For those already attached to/convinced by their everyday gloves, but looking for a solution to bad winter weather, the answer is ‘Shell Mitts’, or ‘Outer Shells’.

Inov-8, Raidlight and Montane produce such mitts.  They provide the basis for a system of layering, just like with clothing in general.

RaidLight’s Stretchlight overmitts – wind & waterproof.
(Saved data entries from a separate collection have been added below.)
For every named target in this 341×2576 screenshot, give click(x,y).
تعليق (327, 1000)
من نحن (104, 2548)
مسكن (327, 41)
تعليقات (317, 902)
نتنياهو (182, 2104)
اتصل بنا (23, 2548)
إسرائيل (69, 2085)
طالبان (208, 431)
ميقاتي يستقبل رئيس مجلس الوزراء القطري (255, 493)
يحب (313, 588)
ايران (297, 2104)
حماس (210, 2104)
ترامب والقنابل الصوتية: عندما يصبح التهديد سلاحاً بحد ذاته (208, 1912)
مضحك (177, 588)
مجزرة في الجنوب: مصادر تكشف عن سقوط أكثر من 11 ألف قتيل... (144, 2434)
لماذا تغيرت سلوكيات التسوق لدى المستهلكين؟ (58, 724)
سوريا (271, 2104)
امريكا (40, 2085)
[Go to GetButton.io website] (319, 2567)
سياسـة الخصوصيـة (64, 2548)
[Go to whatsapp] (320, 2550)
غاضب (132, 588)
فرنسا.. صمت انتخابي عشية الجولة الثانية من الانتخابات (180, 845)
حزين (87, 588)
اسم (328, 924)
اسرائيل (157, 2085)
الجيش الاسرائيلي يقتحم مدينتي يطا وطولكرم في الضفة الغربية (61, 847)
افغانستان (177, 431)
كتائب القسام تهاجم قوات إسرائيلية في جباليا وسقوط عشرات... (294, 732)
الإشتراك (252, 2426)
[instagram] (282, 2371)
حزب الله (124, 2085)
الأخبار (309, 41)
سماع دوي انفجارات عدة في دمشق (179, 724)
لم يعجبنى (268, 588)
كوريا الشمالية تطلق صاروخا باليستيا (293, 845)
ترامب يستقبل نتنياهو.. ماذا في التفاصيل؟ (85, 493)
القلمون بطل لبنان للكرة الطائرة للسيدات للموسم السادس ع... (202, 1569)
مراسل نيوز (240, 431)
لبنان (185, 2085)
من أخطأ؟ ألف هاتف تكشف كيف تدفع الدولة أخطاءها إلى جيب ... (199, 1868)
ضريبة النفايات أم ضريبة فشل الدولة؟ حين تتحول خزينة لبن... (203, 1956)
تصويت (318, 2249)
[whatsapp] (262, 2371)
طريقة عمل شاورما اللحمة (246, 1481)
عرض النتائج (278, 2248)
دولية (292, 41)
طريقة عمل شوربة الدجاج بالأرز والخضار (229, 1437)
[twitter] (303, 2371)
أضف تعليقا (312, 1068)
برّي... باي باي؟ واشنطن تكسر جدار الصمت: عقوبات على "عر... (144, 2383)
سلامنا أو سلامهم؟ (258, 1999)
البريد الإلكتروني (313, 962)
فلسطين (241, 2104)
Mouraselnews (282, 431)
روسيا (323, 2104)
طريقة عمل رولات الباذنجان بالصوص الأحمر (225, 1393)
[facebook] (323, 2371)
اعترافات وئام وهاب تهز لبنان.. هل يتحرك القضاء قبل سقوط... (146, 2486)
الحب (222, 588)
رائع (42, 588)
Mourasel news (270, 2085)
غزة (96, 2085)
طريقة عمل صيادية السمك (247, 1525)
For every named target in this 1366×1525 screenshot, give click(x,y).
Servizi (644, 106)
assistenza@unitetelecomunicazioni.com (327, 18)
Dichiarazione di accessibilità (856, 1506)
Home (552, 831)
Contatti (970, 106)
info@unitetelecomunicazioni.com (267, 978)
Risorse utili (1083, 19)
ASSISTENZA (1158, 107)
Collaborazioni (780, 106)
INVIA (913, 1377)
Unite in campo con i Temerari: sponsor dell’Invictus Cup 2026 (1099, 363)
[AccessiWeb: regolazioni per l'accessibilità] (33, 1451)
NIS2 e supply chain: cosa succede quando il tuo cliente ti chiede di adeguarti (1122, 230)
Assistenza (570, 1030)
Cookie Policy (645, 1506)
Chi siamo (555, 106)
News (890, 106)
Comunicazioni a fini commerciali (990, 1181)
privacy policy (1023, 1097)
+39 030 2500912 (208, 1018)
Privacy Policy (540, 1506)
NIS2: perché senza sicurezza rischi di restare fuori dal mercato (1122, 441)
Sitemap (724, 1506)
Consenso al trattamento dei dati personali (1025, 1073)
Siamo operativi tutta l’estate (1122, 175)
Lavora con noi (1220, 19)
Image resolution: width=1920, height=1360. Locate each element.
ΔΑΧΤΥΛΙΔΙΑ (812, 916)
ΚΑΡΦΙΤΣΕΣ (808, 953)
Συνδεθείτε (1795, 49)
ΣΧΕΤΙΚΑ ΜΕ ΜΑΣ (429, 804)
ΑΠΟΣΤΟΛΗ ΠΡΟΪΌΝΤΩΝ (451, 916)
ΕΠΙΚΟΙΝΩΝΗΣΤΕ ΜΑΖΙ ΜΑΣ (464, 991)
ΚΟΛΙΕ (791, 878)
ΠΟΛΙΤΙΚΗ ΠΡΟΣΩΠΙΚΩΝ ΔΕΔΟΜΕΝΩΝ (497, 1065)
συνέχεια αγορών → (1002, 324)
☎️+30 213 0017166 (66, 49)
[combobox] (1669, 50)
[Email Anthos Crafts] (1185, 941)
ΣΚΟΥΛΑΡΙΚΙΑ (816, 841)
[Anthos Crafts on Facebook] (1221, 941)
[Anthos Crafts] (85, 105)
Super thin & lightweight for easy storage.


Whether you choose the thin breathable, or the thermal glove as your ‘base’, you can rest assured that with a pair of Shell Mitts ready in your pocket/belt/pack, all you need do is slide on the mitts at the first sign of rain, wind, extreme cold or change in pace (don’t forget that the effect of your glove will only be positive if you’re generating heat and creating the warmth you want trapped/stored).

Common mistake:

Taking choice of gloves, but having to remove one pair in order to swap for another.  The time spent exposed to harsh conditions can reduce your fingers to frozen popsickles in seconds.  Especially if suffering from poor circulation (like myself) or Reynaud’s Disease.

The thing to do is carry the spare layer, but add and remove it at will, according to how you feel or the circumstances as they arise.  Never risk getting your base layer wet through carelessness, but rather – stay alert and manage the use of the shell mitts in the same way you might use a waterproof jacket.

I have personally found it a real buzz kill to feel freezing cold fingers despite pleasant conditions during some frosty runs where the sky was clear and the running perfect under foot.  Similarly, while challenged by extremes in weather and I’m wrapped up in base, mid, shell layers to keep warm and relatively dry, my hands would suffer due to the waterlogged gloves, freezing in the high winds.

Surprisingly, with the addition of the Shell Mitts, I’m concerned about getting too warm!  Even at minus 10 degrees wind chill on Kinder Scout (Derbyshire’s tallest peak), I’m bobbing along quite happily, opting to avoid overdressing because I feel so comfy with my breathable layers and toasty digits under just two thin layers of glove.

The secret – not losing the warmth already generated.  Your gloves won’t make you warm.  But they can, if you allow them to, insulate against the elements which would otherwise remove the heat all too quickly.  Plus, while on, they still allow the wicking to continue, but the large amount of air between inner and shell, allows dispersal of moisture, so the cold/wind can’t then cause any wet surfaces to become shockingly cold before heat can build.

For best results:

Find a ‘fair weather pair’ of thin gloves for Autumn/Spring, which cover you against sudden (perceived) changes in temperature before/after a warmer midday stretch.  It’s all too common for our bodies to feel vulnerable to these seasonal variations, since our defences haven’t had time to adapt.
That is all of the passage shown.